(Data extracted from a collection)

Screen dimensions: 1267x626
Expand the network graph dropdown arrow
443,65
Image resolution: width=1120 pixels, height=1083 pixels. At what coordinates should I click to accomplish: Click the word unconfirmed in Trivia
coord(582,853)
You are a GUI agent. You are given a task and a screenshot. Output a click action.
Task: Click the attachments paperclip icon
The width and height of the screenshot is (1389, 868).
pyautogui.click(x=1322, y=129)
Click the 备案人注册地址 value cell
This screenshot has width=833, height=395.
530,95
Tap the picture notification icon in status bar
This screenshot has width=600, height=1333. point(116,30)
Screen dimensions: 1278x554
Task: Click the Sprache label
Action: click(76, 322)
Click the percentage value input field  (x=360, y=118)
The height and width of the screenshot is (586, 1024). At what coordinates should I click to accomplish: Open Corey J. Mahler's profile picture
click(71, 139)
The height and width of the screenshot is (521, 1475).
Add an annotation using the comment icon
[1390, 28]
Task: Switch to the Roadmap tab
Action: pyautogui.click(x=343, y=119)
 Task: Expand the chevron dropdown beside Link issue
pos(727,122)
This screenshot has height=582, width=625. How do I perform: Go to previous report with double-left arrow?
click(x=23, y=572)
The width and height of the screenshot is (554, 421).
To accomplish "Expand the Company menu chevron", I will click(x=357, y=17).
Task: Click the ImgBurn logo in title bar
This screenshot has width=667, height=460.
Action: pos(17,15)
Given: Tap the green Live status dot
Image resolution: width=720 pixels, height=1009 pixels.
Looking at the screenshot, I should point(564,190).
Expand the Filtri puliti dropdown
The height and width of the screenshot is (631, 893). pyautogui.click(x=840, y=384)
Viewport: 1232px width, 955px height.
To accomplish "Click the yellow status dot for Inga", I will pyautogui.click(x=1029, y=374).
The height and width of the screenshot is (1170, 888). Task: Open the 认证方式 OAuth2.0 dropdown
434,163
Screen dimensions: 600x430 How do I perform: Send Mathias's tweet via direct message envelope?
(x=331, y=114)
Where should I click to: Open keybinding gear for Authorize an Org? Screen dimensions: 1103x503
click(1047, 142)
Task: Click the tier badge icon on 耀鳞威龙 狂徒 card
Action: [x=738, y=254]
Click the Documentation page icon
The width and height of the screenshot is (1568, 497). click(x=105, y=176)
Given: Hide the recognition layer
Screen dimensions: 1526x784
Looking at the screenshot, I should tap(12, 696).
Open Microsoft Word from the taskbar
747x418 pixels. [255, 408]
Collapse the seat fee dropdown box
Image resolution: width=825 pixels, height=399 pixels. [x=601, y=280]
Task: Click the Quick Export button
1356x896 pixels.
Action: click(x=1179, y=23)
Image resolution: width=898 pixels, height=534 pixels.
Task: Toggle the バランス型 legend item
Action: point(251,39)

#### The problem:
Exact reproduction is required. Give the lines of the data from its first line through the line containing "The height and width of the screenshot is (521, 1475).", and no others.

#### Exercise output:
Screen dimensions: 1267x626
Expand the network graph dropdown arrow
443,65
Image resolution: width=1120 pixels, height=1083 pixels. At what coordinates should I click to accomplish: Click the word unconfirmed in Trivia
coord(582,853)
You are a GUI agent. You are given a task and a screenshot. Output a click action.
Task: Click the attachments paperclip icon
The width and height of the screenshot is (1389, 868).
pyautogui.click(x=1322, y=129)
Click the 备案人注册地址 value cell
This screenshot has width=833, height=395.
530,95
Tap the picture notification icon in status bar
This screenshot has width=600, height=1333. point(116,30)
Screen dimensions: 1278x554
Task: Click the Sprache label
Action: click(76, 322)
Click the percentage value input field  (x=360, y=118)
The height and width of the screenshot is (586, 1024). At what coordinates should I click to accomplish: Open Corey J. Mahler's profile picture
click(71, 139)
The height and width of the screenshot is (521, 1475).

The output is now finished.